### Task instructions:
Each line of the data below that contains "Given" must be copied.

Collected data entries
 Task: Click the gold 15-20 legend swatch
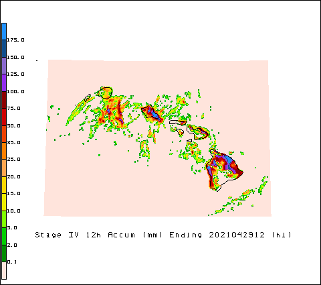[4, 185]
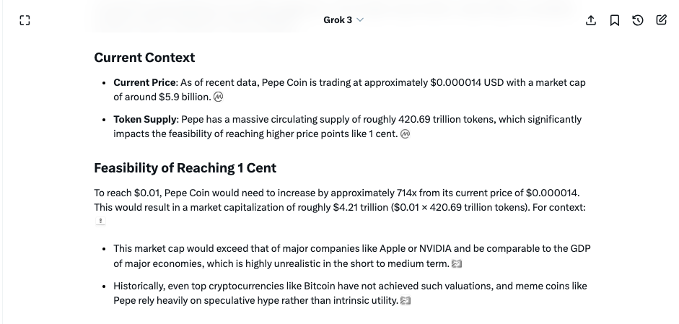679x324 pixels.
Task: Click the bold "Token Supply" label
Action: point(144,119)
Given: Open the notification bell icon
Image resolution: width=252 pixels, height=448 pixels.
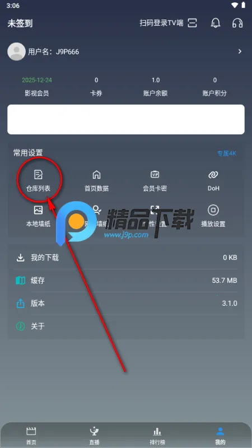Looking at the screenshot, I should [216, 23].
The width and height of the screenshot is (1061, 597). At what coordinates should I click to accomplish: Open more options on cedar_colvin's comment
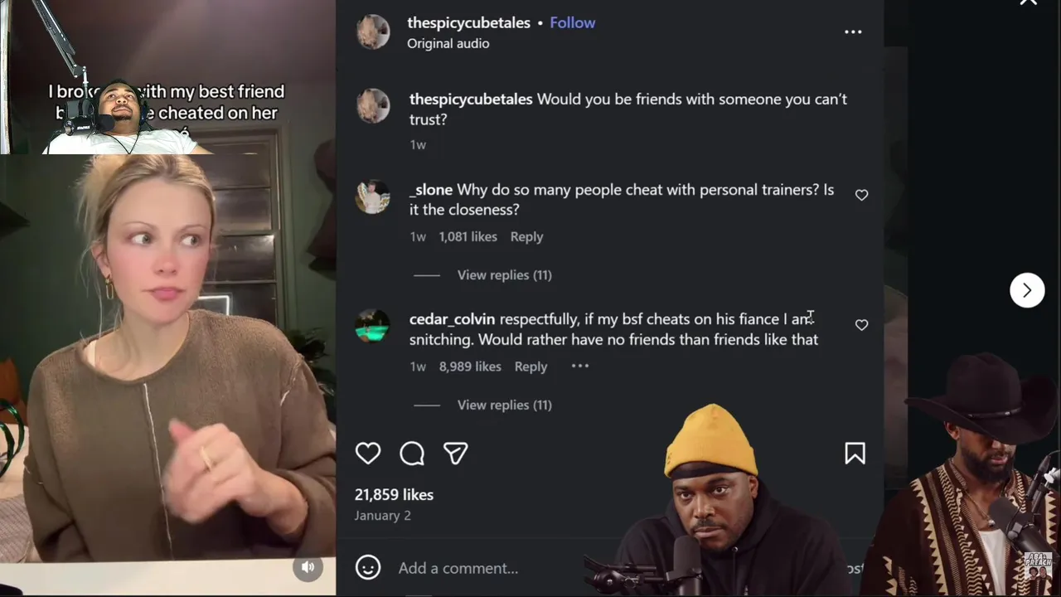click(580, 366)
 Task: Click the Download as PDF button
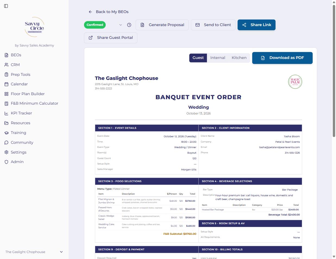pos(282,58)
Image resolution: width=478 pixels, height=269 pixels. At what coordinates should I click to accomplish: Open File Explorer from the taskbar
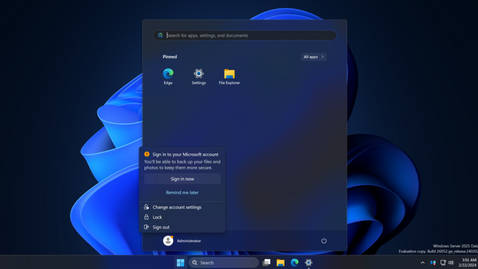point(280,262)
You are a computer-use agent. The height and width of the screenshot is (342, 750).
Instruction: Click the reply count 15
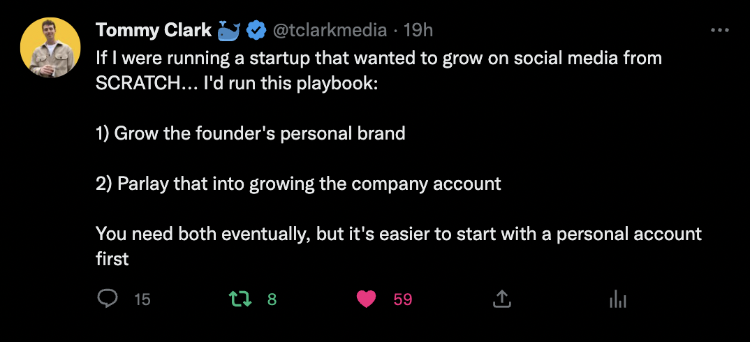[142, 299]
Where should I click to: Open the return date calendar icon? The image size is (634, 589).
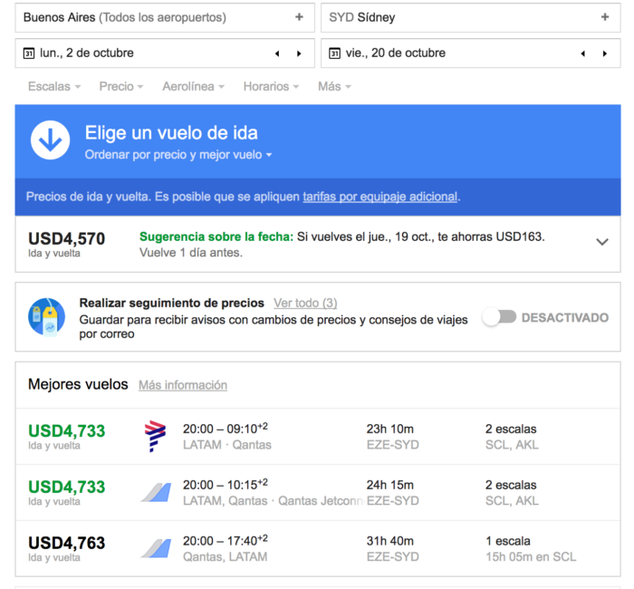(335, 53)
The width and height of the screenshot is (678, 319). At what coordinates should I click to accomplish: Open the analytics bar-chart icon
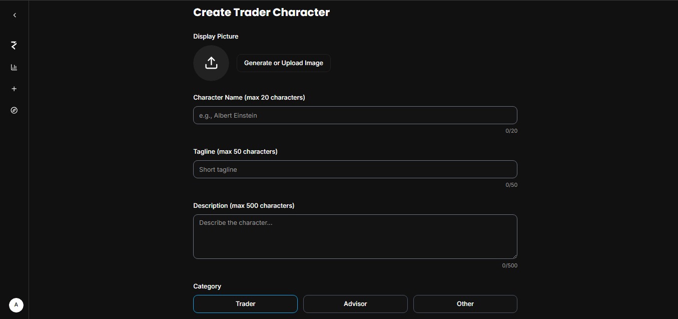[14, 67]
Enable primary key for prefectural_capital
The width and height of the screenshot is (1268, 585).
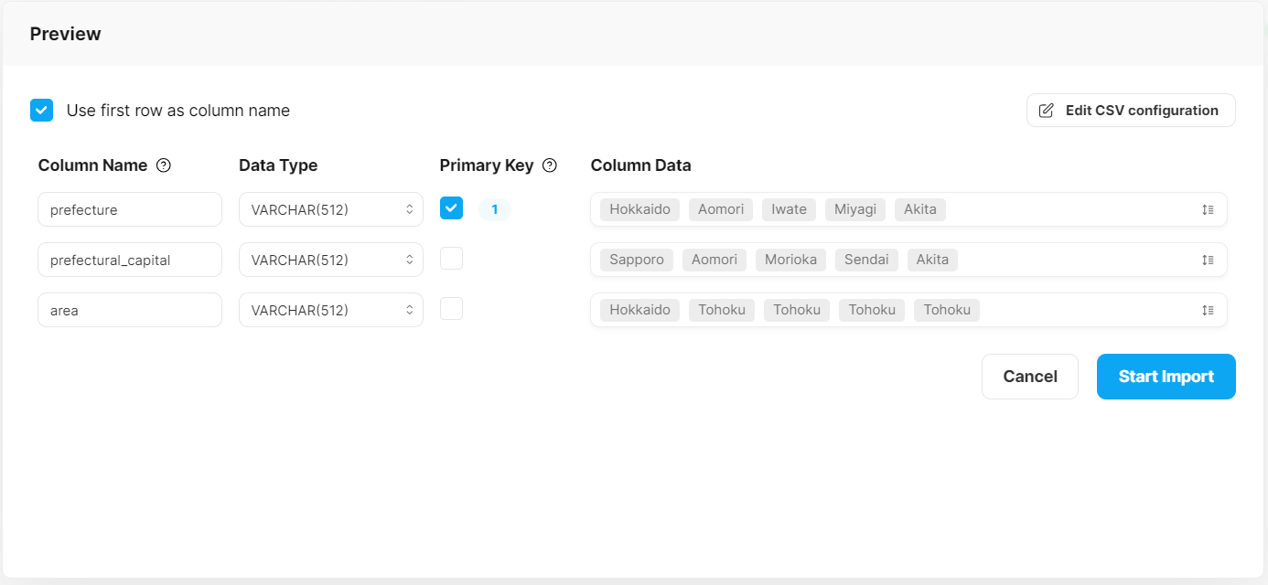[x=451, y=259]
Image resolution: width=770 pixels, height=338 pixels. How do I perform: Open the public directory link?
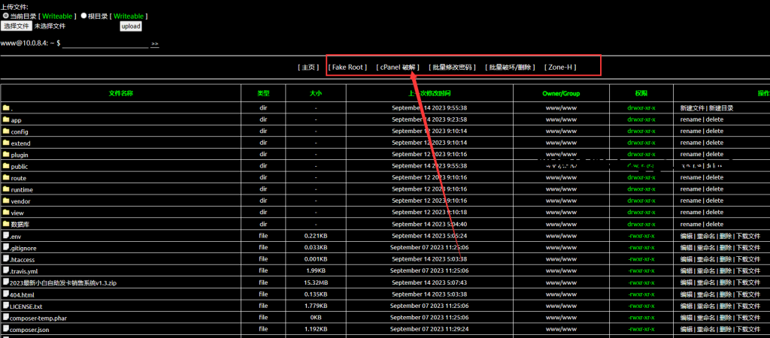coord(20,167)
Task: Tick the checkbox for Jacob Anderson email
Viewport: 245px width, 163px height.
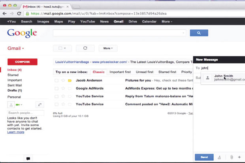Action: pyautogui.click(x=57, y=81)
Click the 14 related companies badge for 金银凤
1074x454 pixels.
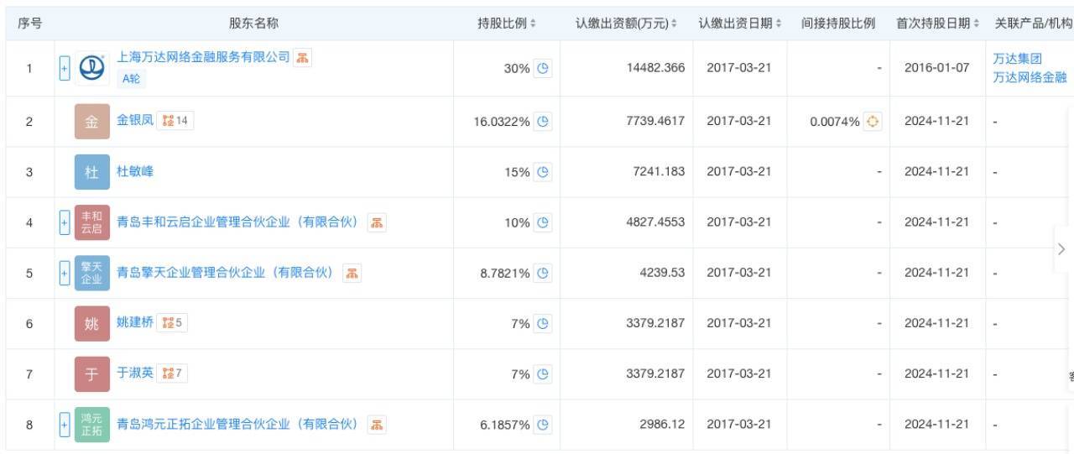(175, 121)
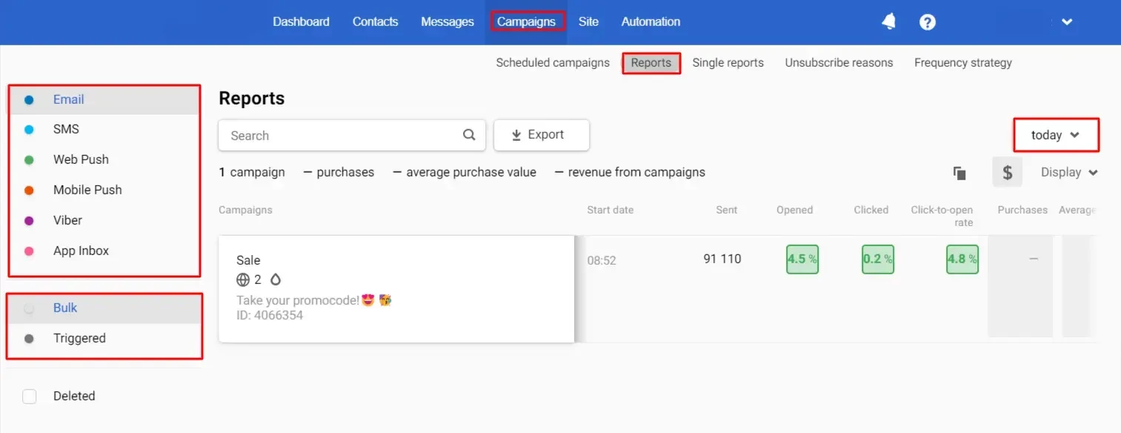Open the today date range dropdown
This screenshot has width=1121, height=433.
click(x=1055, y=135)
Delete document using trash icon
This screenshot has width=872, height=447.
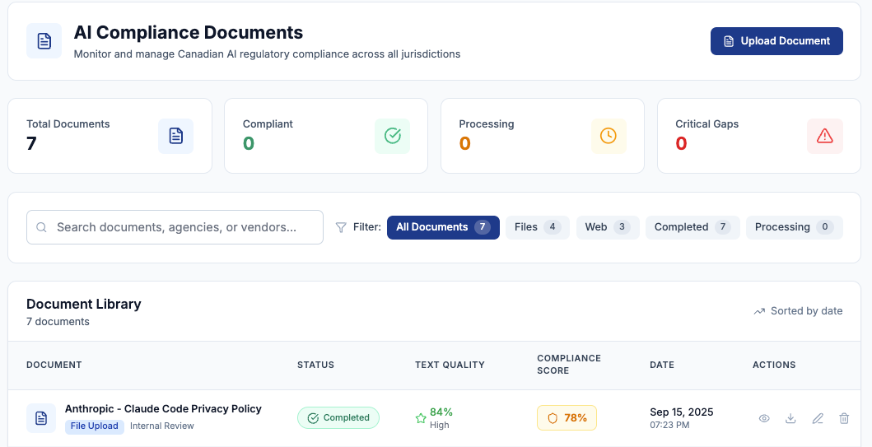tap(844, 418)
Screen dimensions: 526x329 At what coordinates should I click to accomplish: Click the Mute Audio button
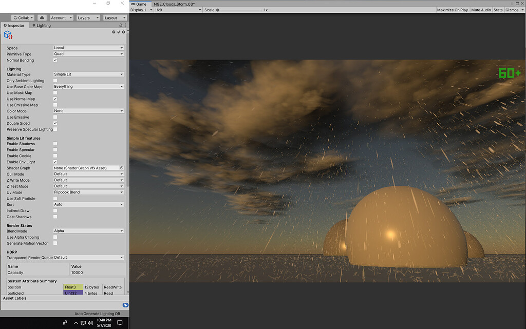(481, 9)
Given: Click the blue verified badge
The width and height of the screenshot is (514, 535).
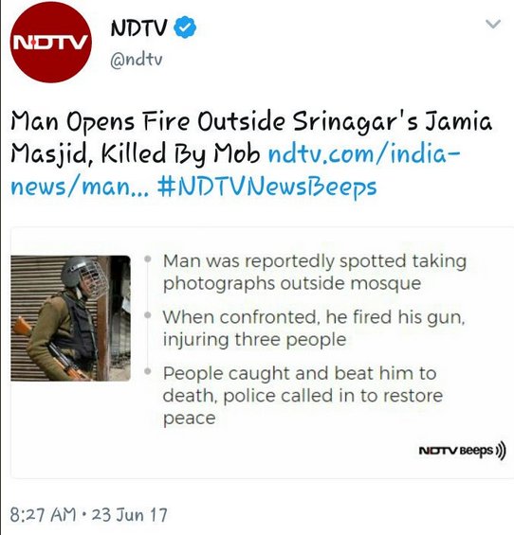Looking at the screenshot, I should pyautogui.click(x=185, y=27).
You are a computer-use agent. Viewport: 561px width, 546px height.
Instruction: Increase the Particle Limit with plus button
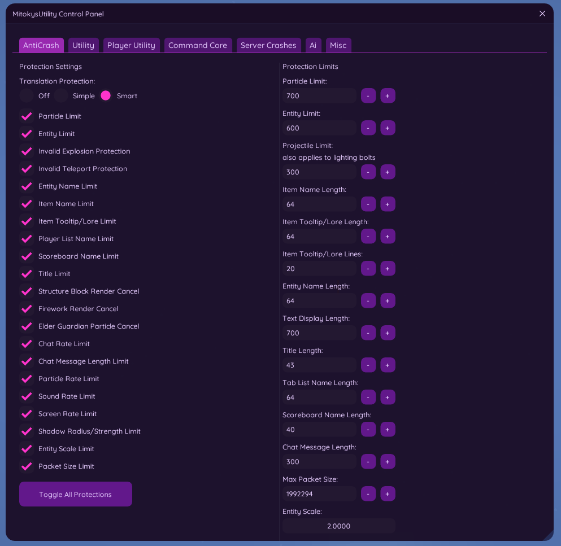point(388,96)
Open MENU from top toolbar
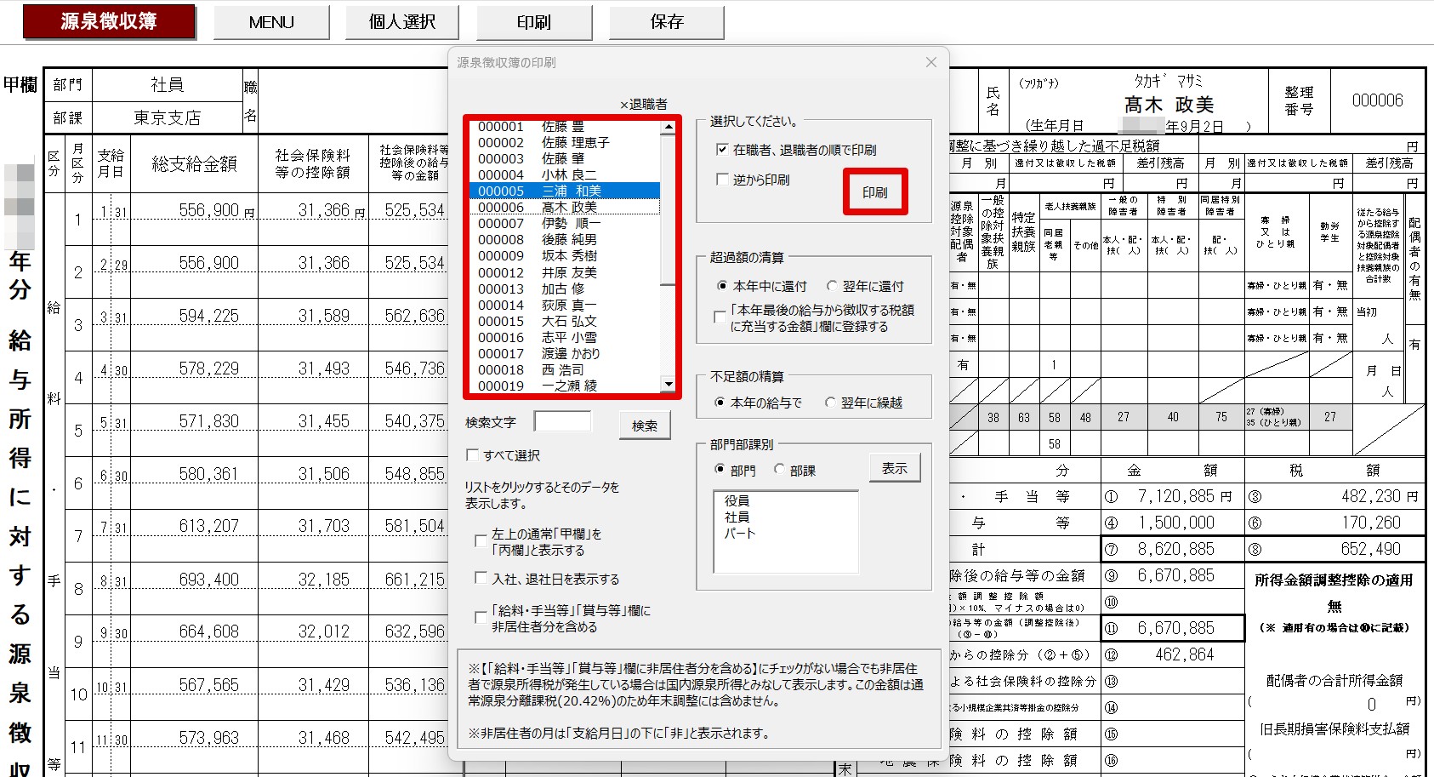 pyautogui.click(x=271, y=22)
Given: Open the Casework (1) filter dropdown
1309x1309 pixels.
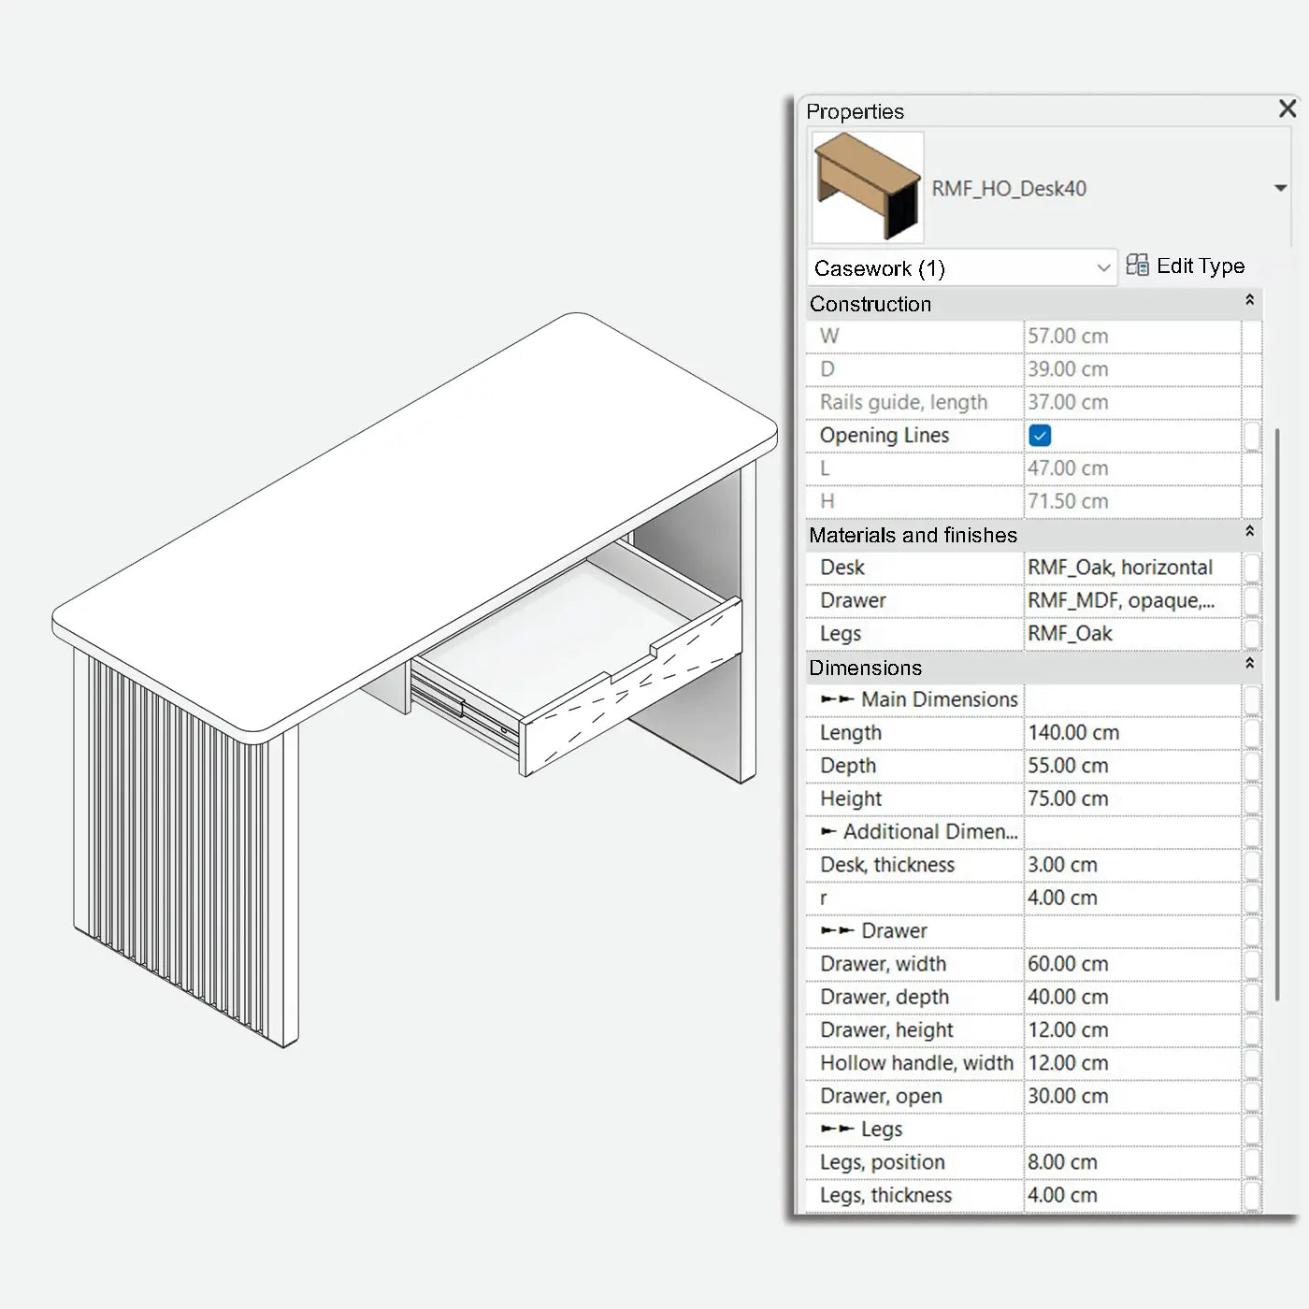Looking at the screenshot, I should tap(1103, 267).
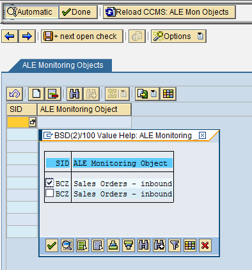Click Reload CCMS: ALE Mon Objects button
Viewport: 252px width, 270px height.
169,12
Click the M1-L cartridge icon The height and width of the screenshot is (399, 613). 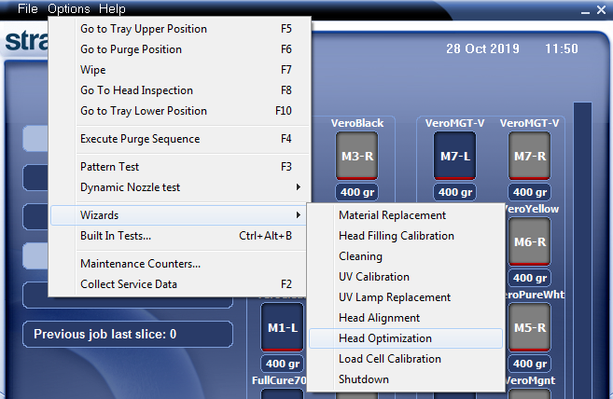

### Solved problem:
Given: Open the notification bell icon
Given: Click the blue verified badge
Given: Open the Casework (1) filter dropdown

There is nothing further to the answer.